Hmm, have you looked at spacy-transformers? That might be a good fit for your project… Here’s also a paper I read. They tried fine-tuning BERT on the task of predicting the meaning of the ambiguous word.
That might be a bit too in-depth for what your supervisor wanted, though!
The only problem I’ve with all this is that, For my WSD in IR, I already have an existing unsupervised process (configured with W2V), the goal is just to see the impact of other models (especially BERT, as it is supposed to produce best result than W2V) of word embedding.
And to clarify, The process (with W2V) has already been validated with the produced results. So to use BERT I can only adapt it to that process, by embedding context words.

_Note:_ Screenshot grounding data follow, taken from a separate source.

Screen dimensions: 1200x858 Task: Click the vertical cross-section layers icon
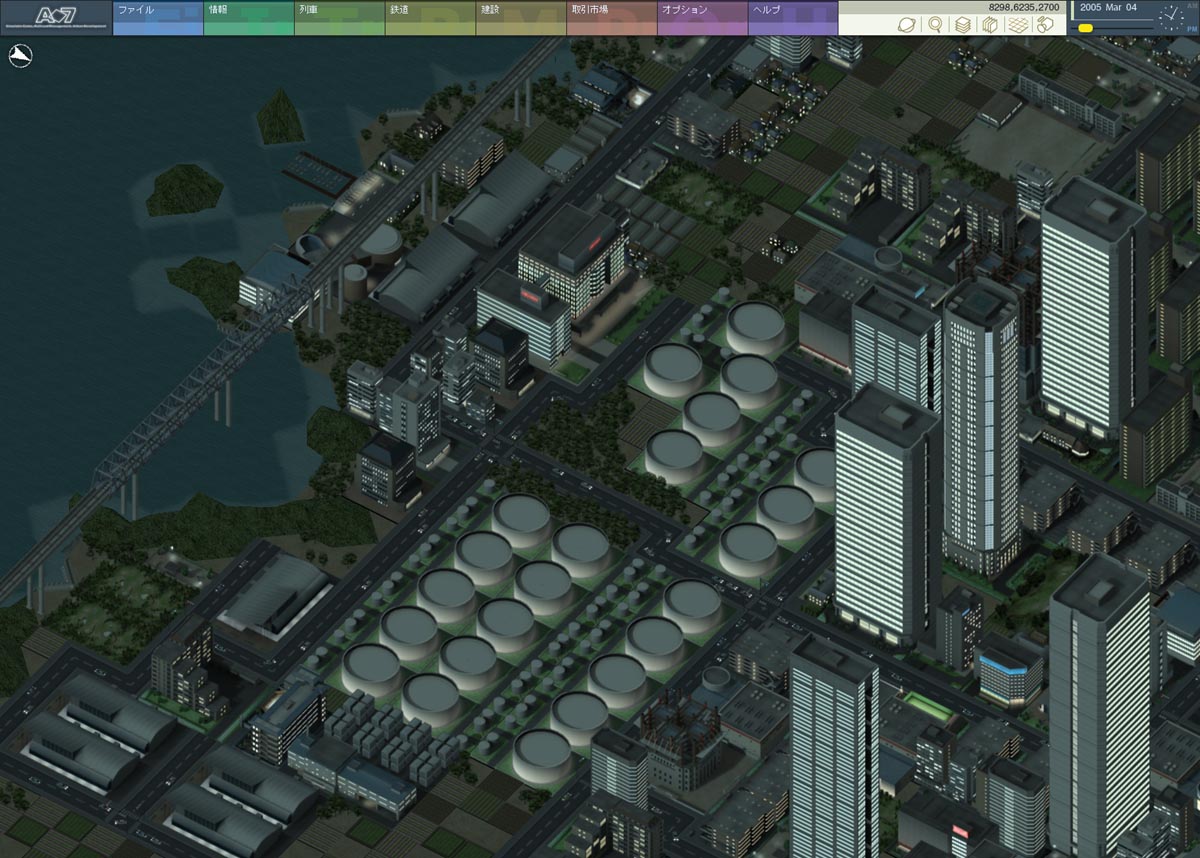tap(989, 25)
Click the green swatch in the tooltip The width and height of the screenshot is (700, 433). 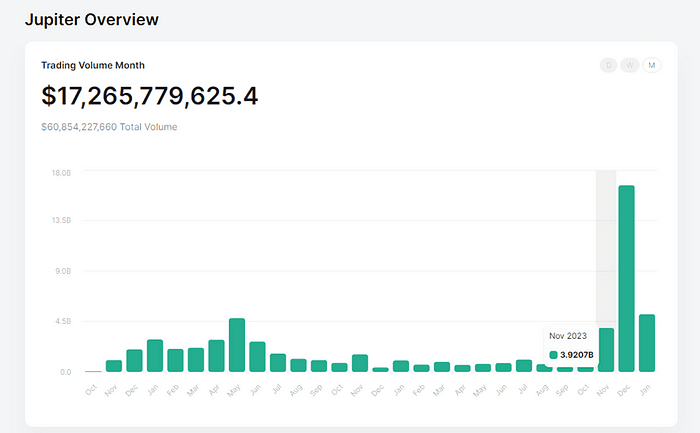tap(554, 354)
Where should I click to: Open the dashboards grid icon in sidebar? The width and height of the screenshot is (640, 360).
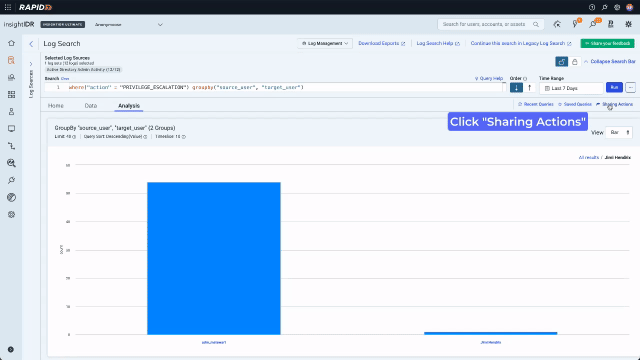pyautogui.click(x=11, y=95)

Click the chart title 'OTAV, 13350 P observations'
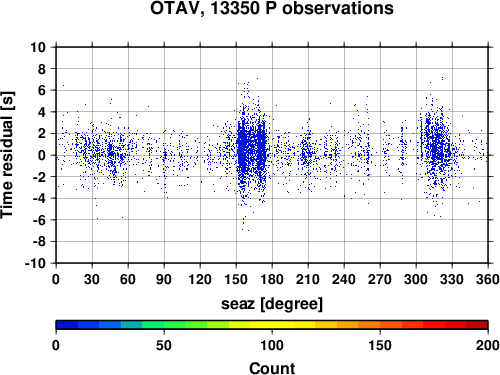point(272,8)
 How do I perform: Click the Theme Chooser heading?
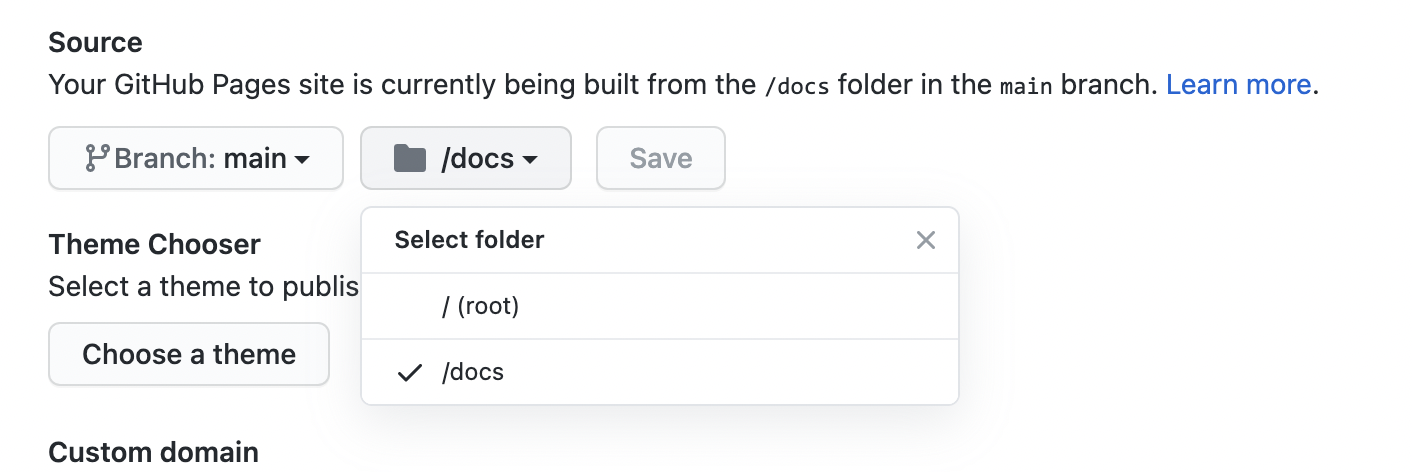tap(155, 244)
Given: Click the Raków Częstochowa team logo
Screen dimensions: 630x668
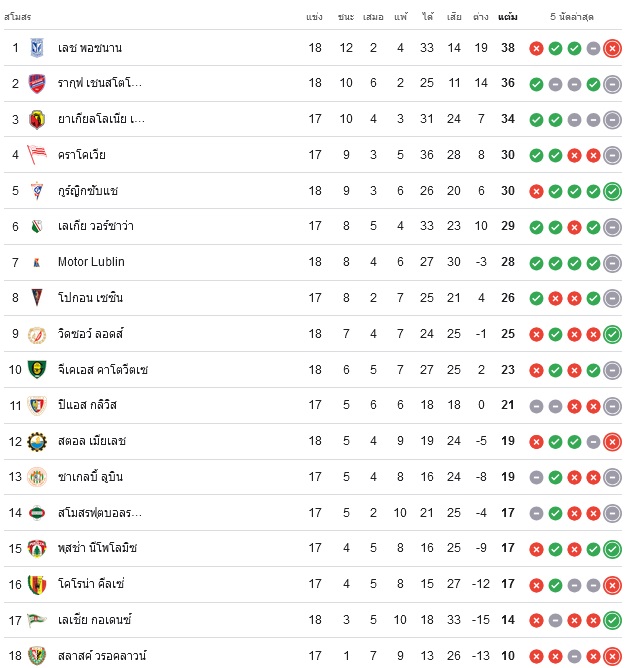Looking at the screenshot, I should (x=37, y=84).
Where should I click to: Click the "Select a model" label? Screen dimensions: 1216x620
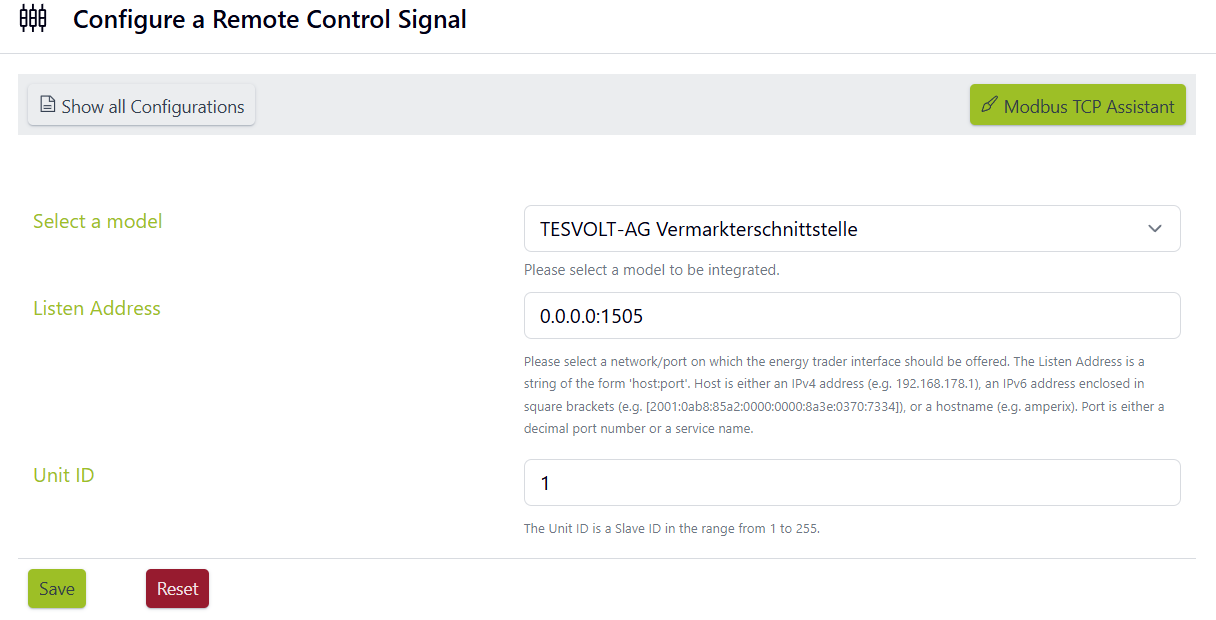pyautogui.click(x=97, y=222)
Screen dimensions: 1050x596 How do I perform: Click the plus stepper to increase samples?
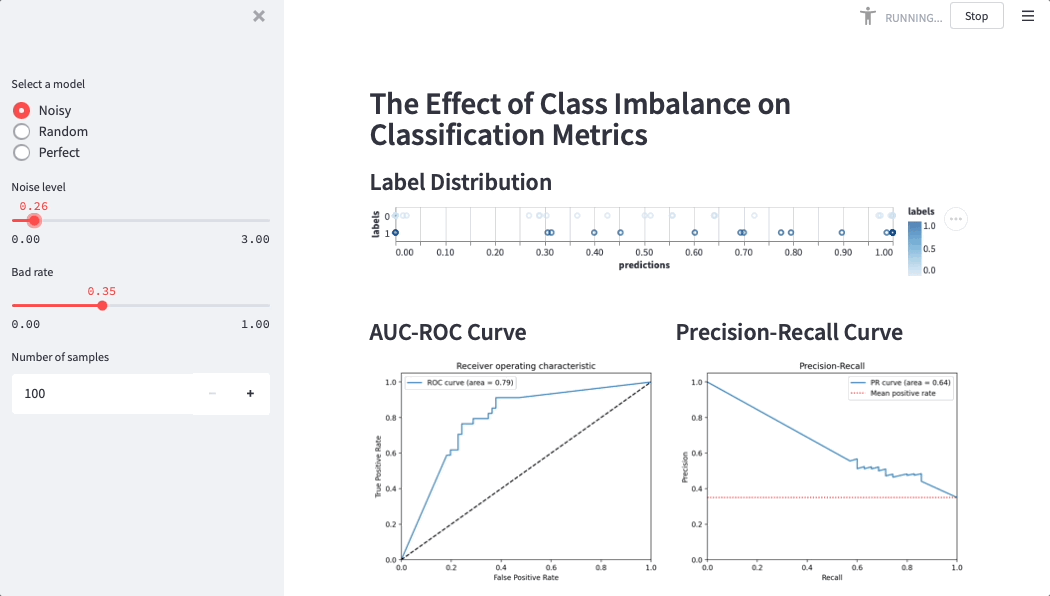[x=250, y=394]
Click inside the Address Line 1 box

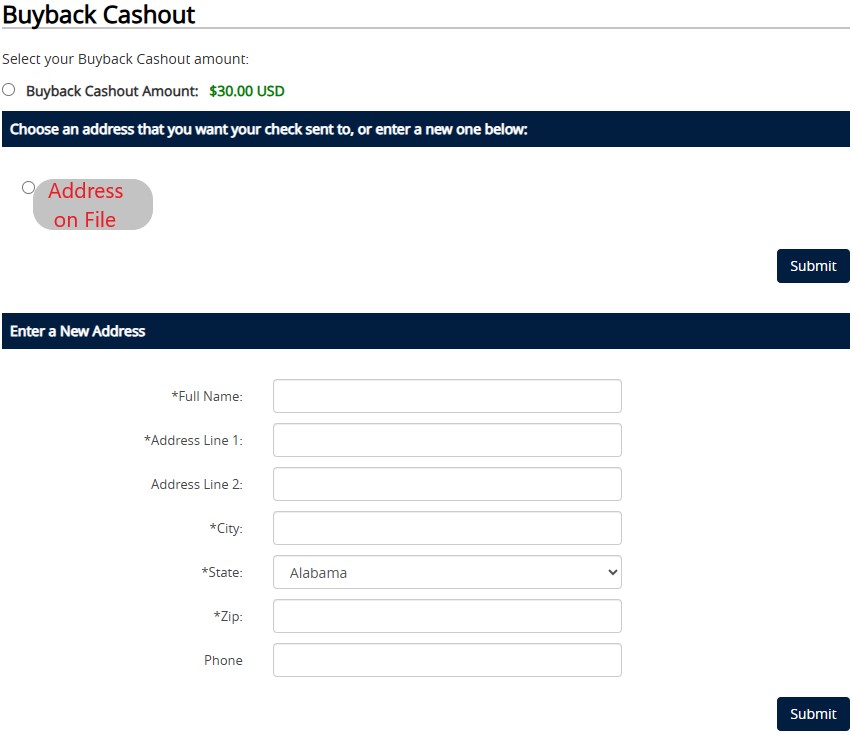(x=447, y=440)
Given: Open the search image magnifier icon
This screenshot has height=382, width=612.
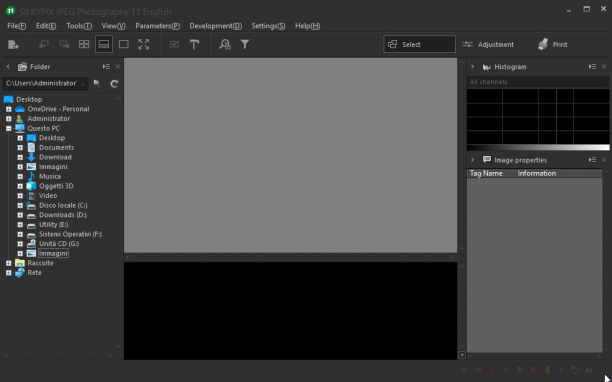Looking at the screenshot, I should tap(225, 44).
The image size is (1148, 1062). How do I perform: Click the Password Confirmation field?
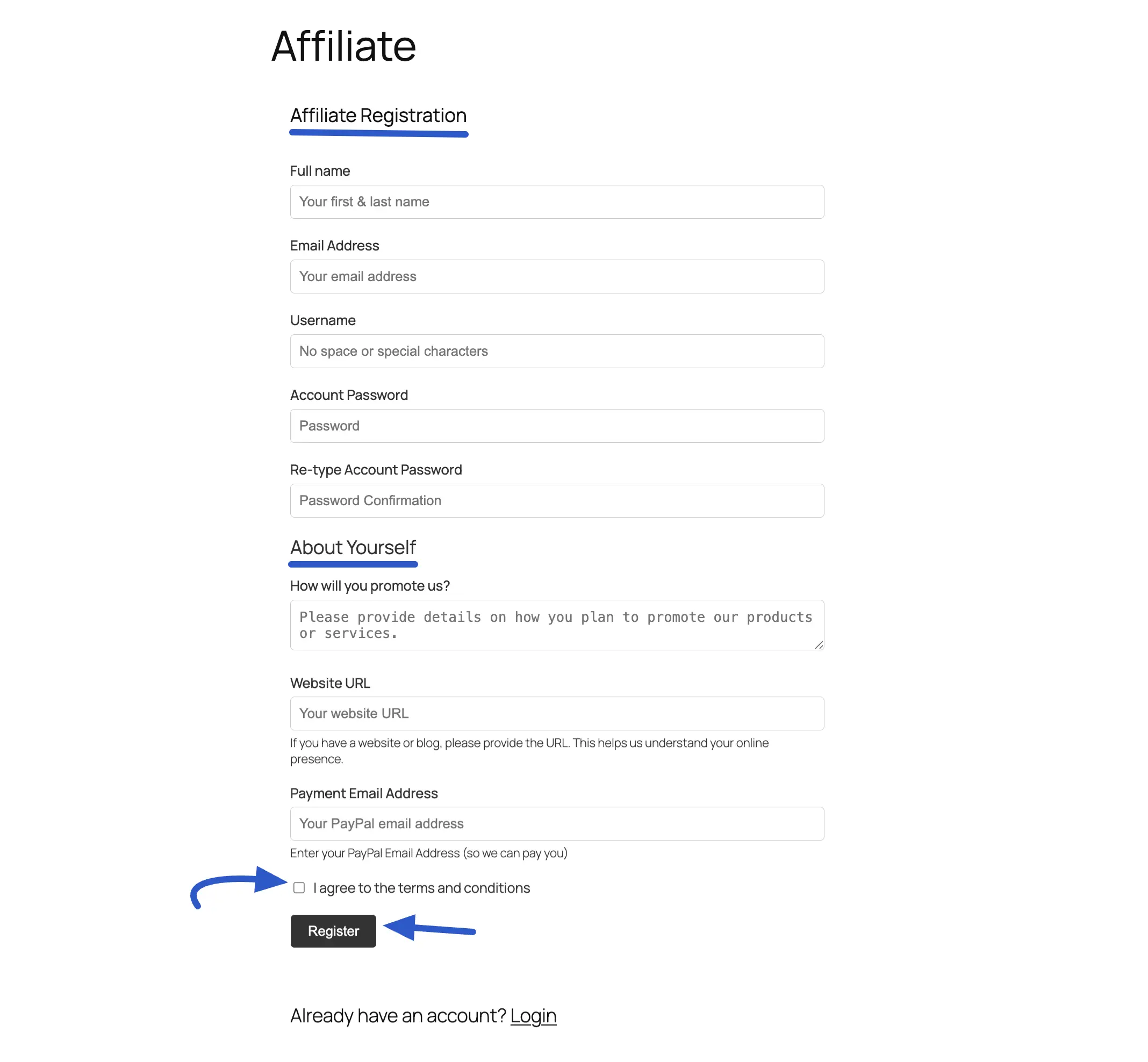pos(556,500)
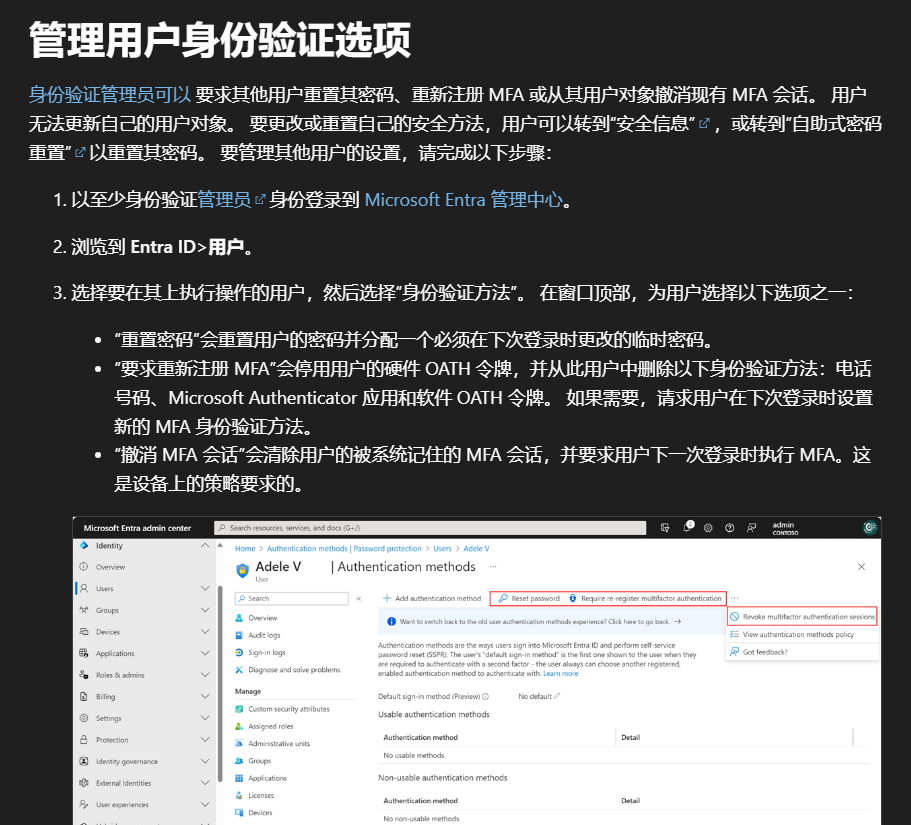
Task: Open Devices under Manage
Action: click(260, 811)
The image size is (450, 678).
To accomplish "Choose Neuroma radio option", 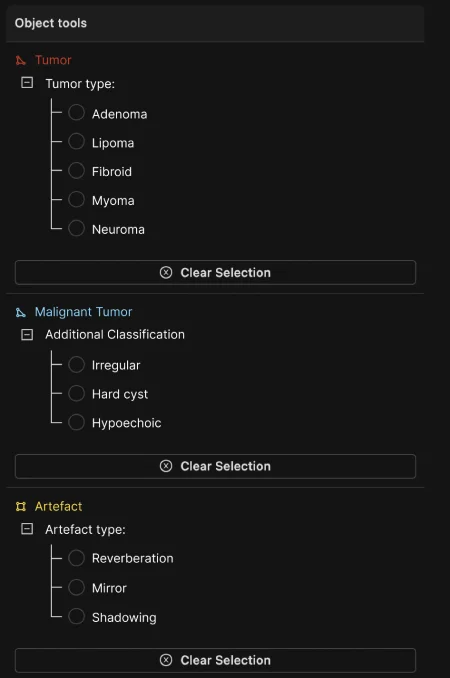I will click(x=77, y=228).
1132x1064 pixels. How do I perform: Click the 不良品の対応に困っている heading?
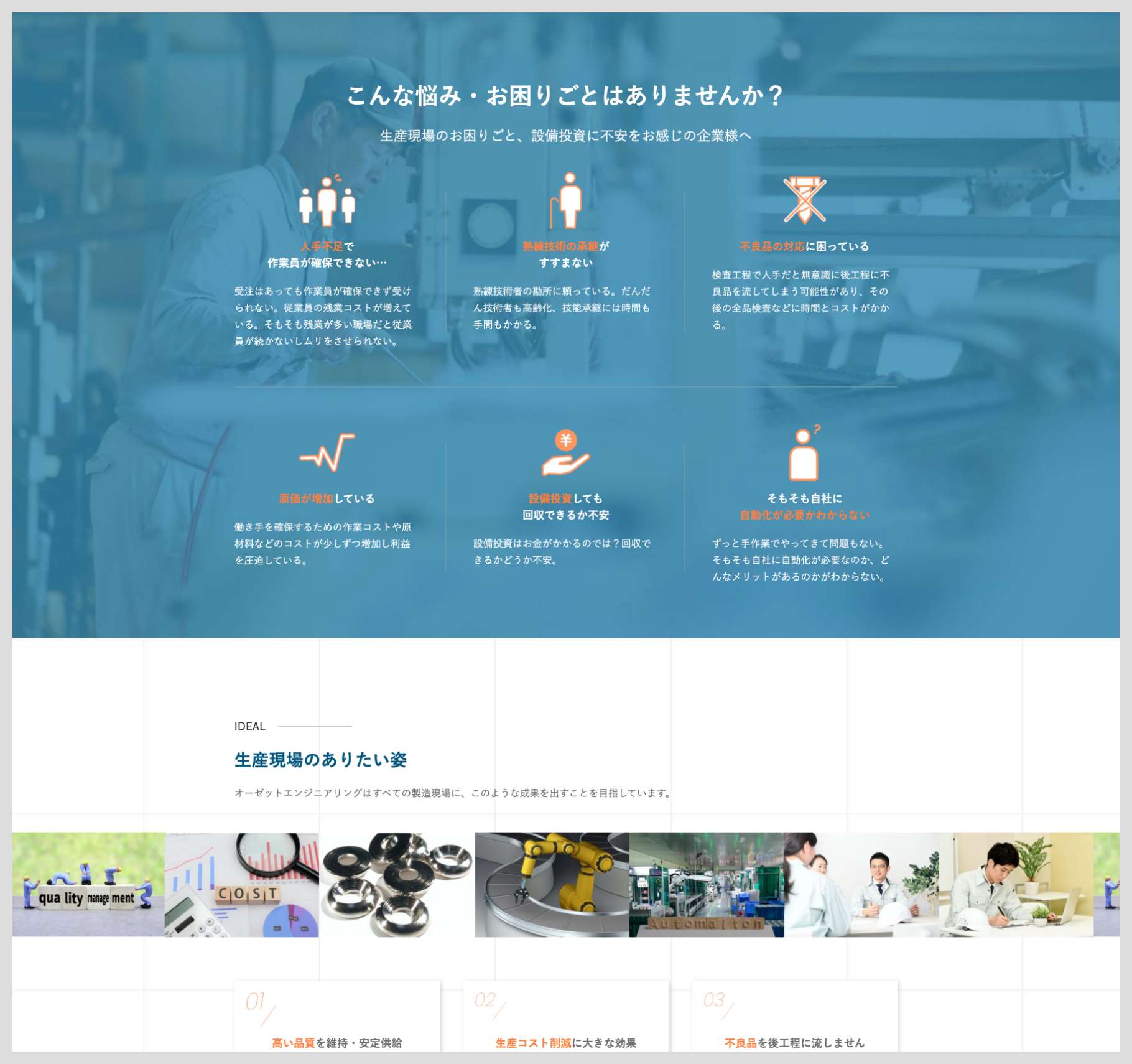point(804,246)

I think it can be useful for WSD. But, as I described, I don’t want to embed sentences but words. So using it will force me to change my approach, which I can’t because the idea here is to compare the impact of bert and W2V on this approach
Yes, that’s true and thank you.
But what I’d like is how to train BERT on a new dataset, not to use the already pre-train BERT.
And let me notice that, I have data annotated neither for NSP nor for MLM.
It why I’m asking if it’s possible and if yes, how to do it?
I think there might be a bit of confusion about what BERT is. BERT was trained using MLM and next sentence prediction. You can fine-tune using MLM alone for simplicity’s sake. Once you have finished fine-tuning, all you have to do is grab the embeddings from the model before it’s passed into the MLM head. You can do this by specifying output_hidden_states=True when calling the model.